I How Do Transition Functions Define a Möbius Strip in Fiber Bundles?

[cianfa72]

TL;DR Summary

Möbius strip fiber bundle defined through 'gluing instructions' between its two charts

Hi,

starting from this (old) thread

But suppose instead that the $ϕ_{12}(b)$ is the identity map on $F$ for all $b$ in $X$, and the map $f↦−f$ for all $b$ in $Y$. Then the bundle is a Möbius strip.

I'm a bit confused about the following: the transition function $ϕ_{12}(b)$ is defined just on the intersection $U_1\cap U_2$ and as said in that thread it actually amounts to the 'instructions' to glue together the two charts to obtain the Möbius strip.

Neverthless my doubt is: what about the 2 points in $S^1$ (the base space) not taken in account ? On that points (and for the corresponding fibers) we actually do not define any 'gluing instruction' ?

 

[lavinia]

The gluing instruction is to paste with a reflection, multiplication by $-1$ if you view the fibers as copies of the interval $[-1,1]$.

If you use circles rather than intervals as the fibers then the gluing instruction to paste by reflection around an axis of the circle gives a fiber bundle whose fibers are circles. Geometrically it is a closed surface called the Klein Bottle.

 

[cianfa72]

The gluing instruction is to paste with a reflection, multiplication by $-1$ if you view the fibers as copies of the interval $[-1,1]$.

Sorry, as far as I understood, the intersection $U_1\cap U_2$ is made of two disjoint subsets (name it $X$ and $Y$).

For Möbius strip the gluing instruction for fibers 'staying' onto base points belonging to $A$ are different from that 'staying' on point belonging on $B$. Namely for fibers staying on $A$ points the gluing instruction is "paste without reflection" rather than with reflection (multiplication by -1) for fibers staying on $B$ points

 

[lavinia]

Sorry, as far as I understood, the intersection $U_1\cap U_2$ is made of two disjoint subsets (name it $X$ and $Y$).

For Möbius strip the gluing instruction for fibers 'staying' onto base points belonging to $A$ are different from that 'staying' on point belonging on $B$. Namely for fibers staying on $A$ points the gluing instruction is "paste without reflection" rather than with reflection (multiplication by -1) for fibers staying on $B$ points

On one interval paste without reflection. On the other paste with reflection. Imagine making a Mobius band out of a strip of paper and it will be clear.

 

[cianfa72]

On one interval paste without reflection. On the other paste with reflection. Imagine making a Mobius band and it will be clear.

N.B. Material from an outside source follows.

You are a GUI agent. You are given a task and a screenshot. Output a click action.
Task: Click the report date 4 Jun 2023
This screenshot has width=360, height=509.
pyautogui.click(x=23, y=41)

That's clear to me. My concern is about the two points that do not belong to the intersection $U_1\cap U_2$ thus to neither $X$ nor $Y$. For the fibers 'over' them (preimage under bundle projection of those two points in the base space) the gluing procedure does not apply at all ?

 

[lavinia]

That's clear to me. My concern is about the two points that do not belong to the intersection $U_1\cap U_2$ thus to neither $X$ nor $Y$. For the fibers 'over' them (preimage under bundle projection of those two points in the base space) the gluing procedure does not apply at all ?

I am not sure what two points you mean.

The picture I have is the circle covered by two over lapping segments that intersect in two disjoint open intervals.

On one interval the transition function is the identity and on the other it is reflection.

 

[cianfa72]

The picture I have is the circle covered by two over lapping segments that intersect in two disjoint open intervals.

These two disjoint open intervals do not cover the entire circle $S^1$ , right ?
So, what about fibers over the other (two) points belonging to $S^1$ ? That is my question !

 

[lavinia]

These two disjoint open intervals do not cover the entire circle $S^1$ , right ?
So, what about fibers over the other (two) points belonging to $S^1$ ? That is my question !

The rest of the circle you do nothing. There is no transition function.

 

[cianfa72]

The rest of the circle you do nothing. There is no transition function.

As explained by @Fredrik in that thread, take the base $B=S^1$ and let $U_1=S^1-\{(0,1)\}$ and $U_2=S^1-\{(0,-1)\}$.

Now $U_1 \cap U_2$ --made of the two disjoint subsets $X$ and $Y$ of $S^1$-- does not cover enterely $S^1$ because $\{(0,1)\}$ and $\{(0,-1)\}$ are not included there.

 

[lavinia]

As explained by @Fredrik in that thread, take the base $B=S^1$ and let $U_1=S^1-\{(0,1)\}$ and $U_2=S^1-\{(0,-1)\}$.

Now $U_1 \cap U_2$ --made of the two disjoint subsets $X$ and $Y$ of $S^1$-- does not cover enterely $S^1$ because $\{(0,1)\}$ and $\{(0,-1)\}$ are not included there.

Right.

Gluing happens only on intersections.

 

[zinq]

I would suggest that, when quoting a problem to start a new thread, quote the whole problem.